Messages composed in Claws Mail and signed using the PGP/inline method can be received in Claws and the message is understood to have a good signature. The mime type icon is marked with the signed/passed emblem and the signature details appear at the bottom of the message. However, the message list attachment column does not indicate a signed message, either by icon or by tooltip.
Works for me. Can you show a screenshot, with the default internal theme?
Created attachment 1305 [details] inline signed message lacking an indicator icon
I think this should show what is happening. The preview pane shows that Claws Mail understands and accepts the inline signature. The message list has no indication of the signature, but shows the signed icon for other messages with the signature in a MIME attachment. I thought the message was from Claws but is apparently from Thunderbird.
Please, if possible, forward-as-attachment, (privately), a message that demonstrates this behaviour.
Forwarded ... When I pressed the forward button, the correct icon appears in the paper-clip column! It stays until I restart Claws, then it is gone again.
Thanks for forwarding the example. Your example works absolutely fine and as expected for me.
I've sent some inline-signed messages to myself and they work fine. I also forwarded the problem message, inline and as an attachment, and that works fine too. So the original message is damaged in some way? Or something in my settings when I received it?
I did find another issue with inline-signed messages. Perhaps should be a separate bug? The signature should verify that the contents of the message are as they were when the message was signed, but if extra text is entered on the blank line between the HASH line and the rest of the message body then it is still declared to be validly signed. Changes anywhere else in the message body result in a bad signature message. The spec states that changes anywhere between the start of the HASH line, or the start of the PGP SIGNED line if there is no HASH line, and the signature should not be tolerated.
(In reply to comment #8) > if extra text is entered > on the blank line between the HASH line and the rest of the message body > then it is still declared to be validly signed. Even gpg used directly will tell you that that's a good sig. It's only when you alter the text below that line that a bad sig is reported.
Since this cannot be reproduced and everything works as expected, closing this as WORKSFORME.

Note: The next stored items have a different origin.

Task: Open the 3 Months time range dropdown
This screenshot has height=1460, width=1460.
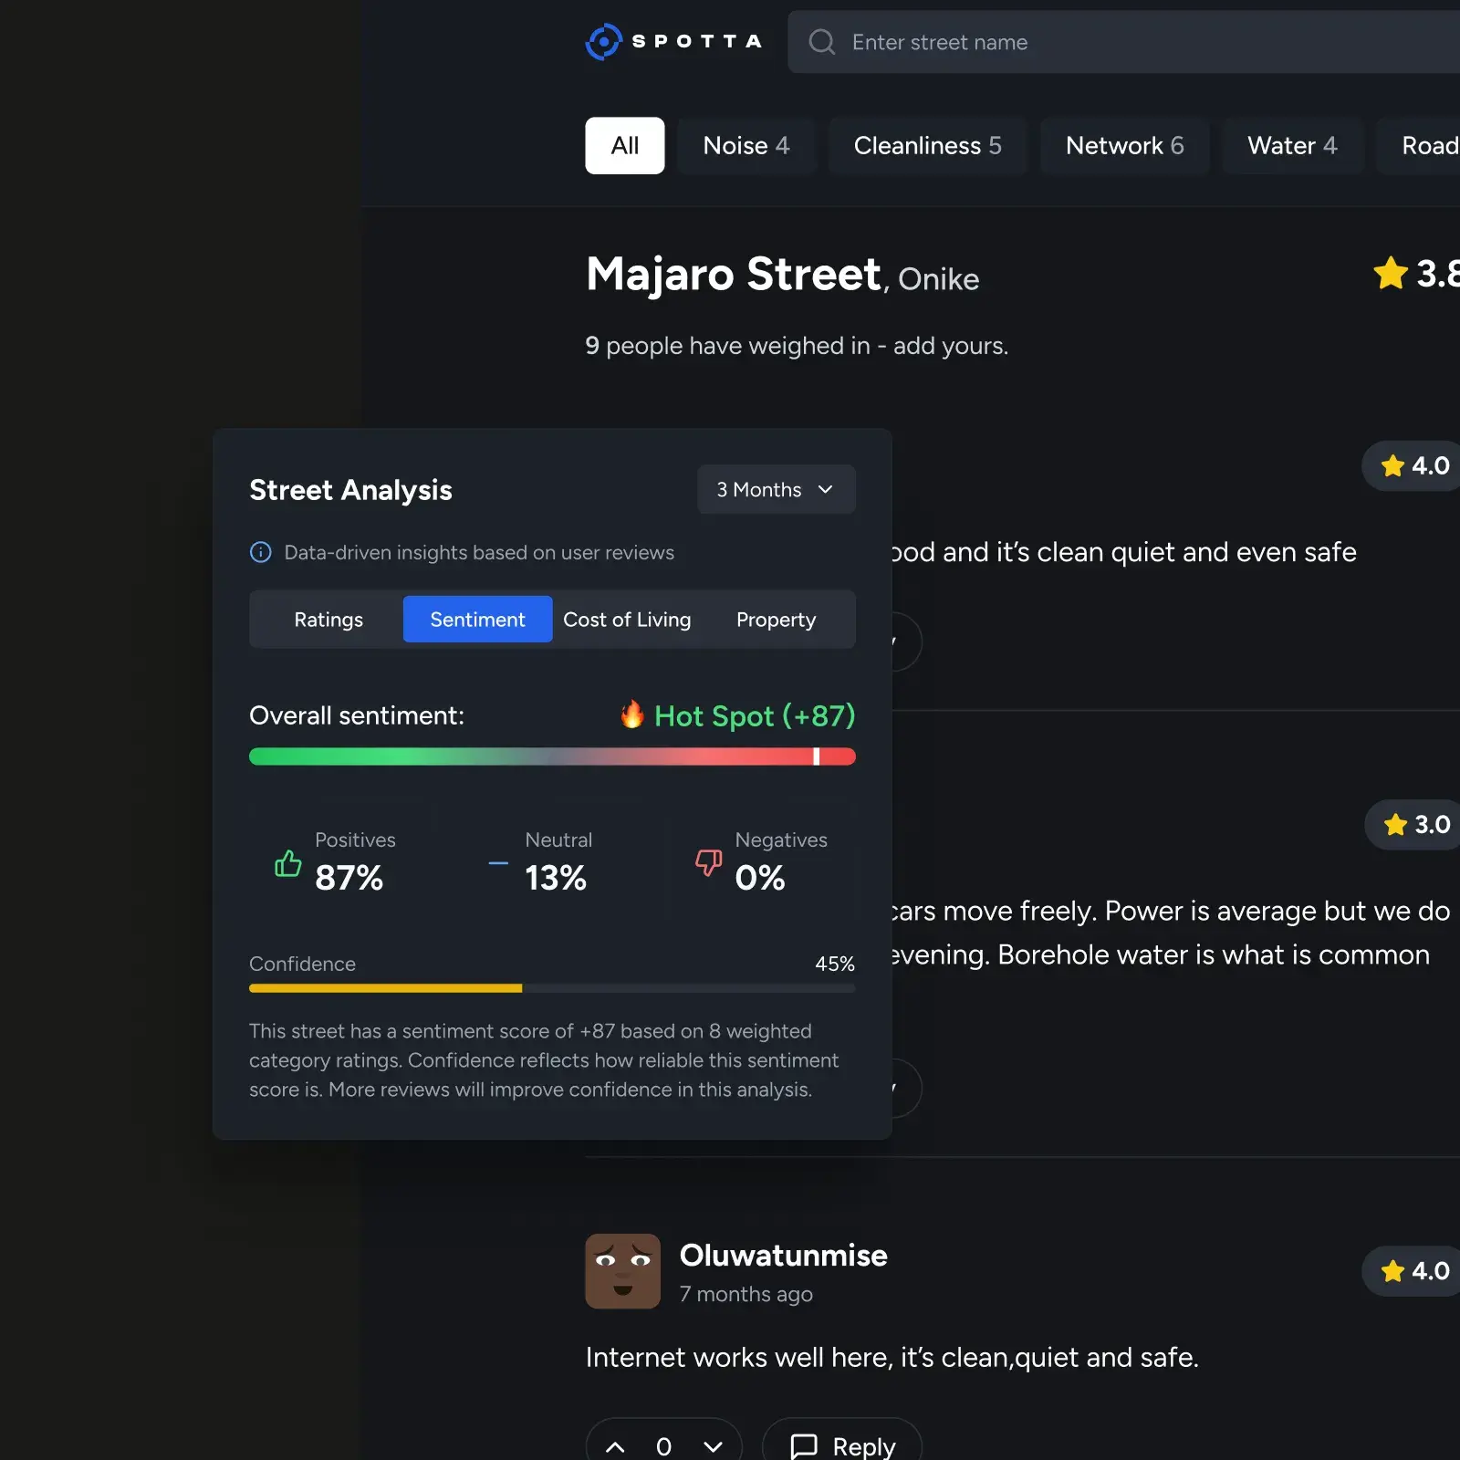Action: click(776, 489)
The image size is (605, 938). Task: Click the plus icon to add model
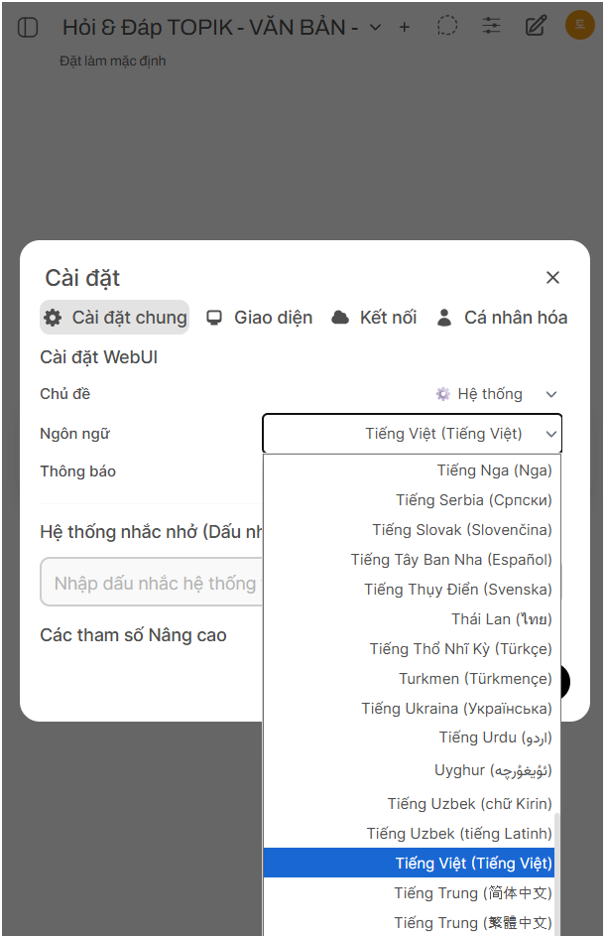click(404, 27)

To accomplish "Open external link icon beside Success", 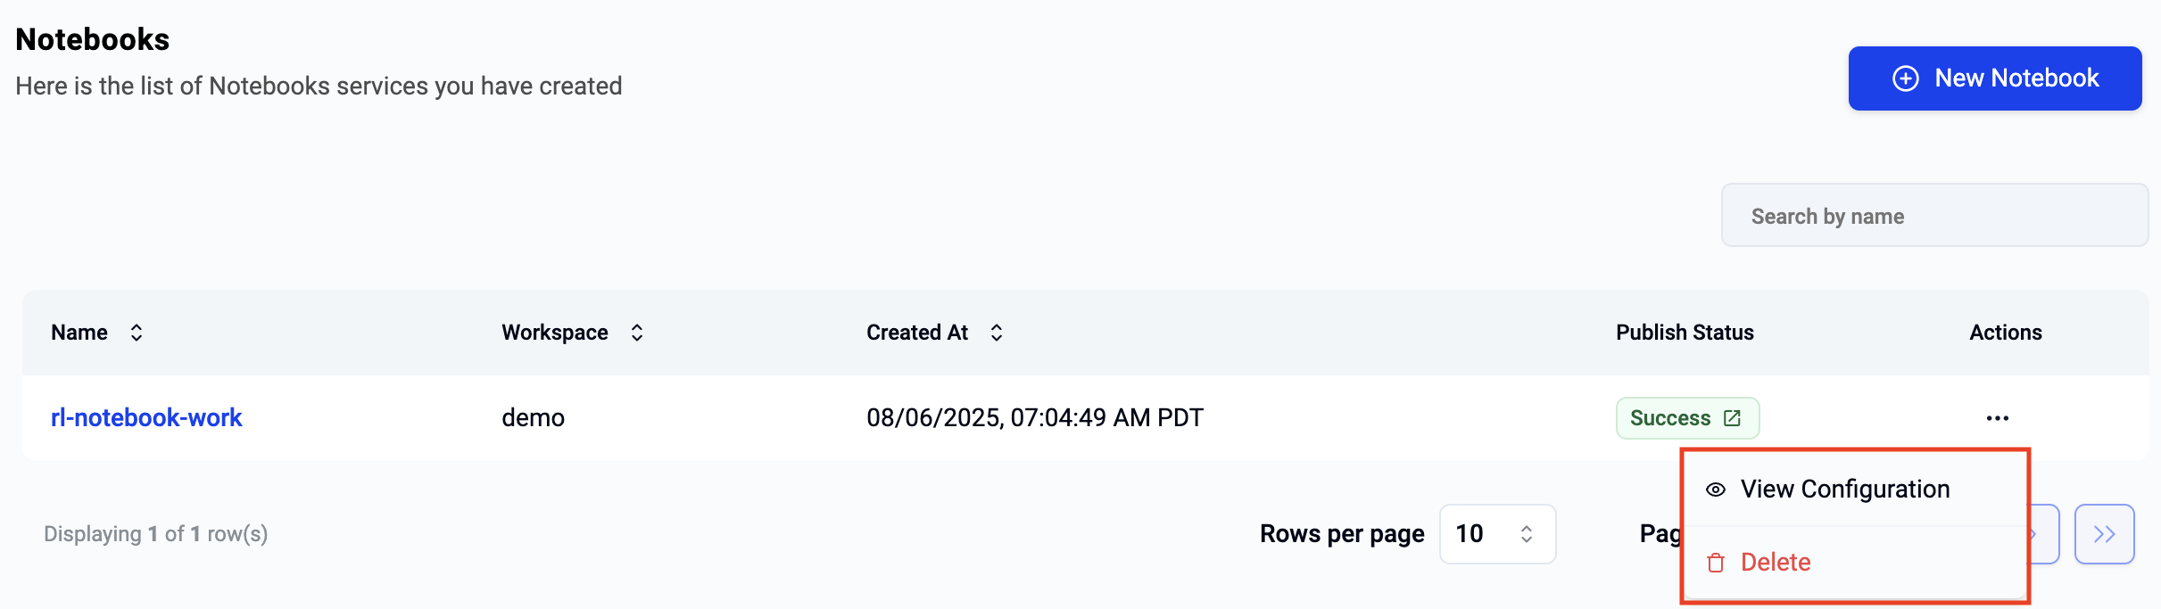I will [1732, 418].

gpg standalone (1.4.12 from Debian Wheezy) returns status code 2 and a message that the armor header is invalid. Return code 1 means bad signature, return code 2 means unexpected error. gpgv does the same. I don't know about the library API that I think Claws must use. I've tried all sorts to reproduce the initial problem, but no joy. It can't be a very common thing, although usually when I say that it turns out to be something painfully obvious.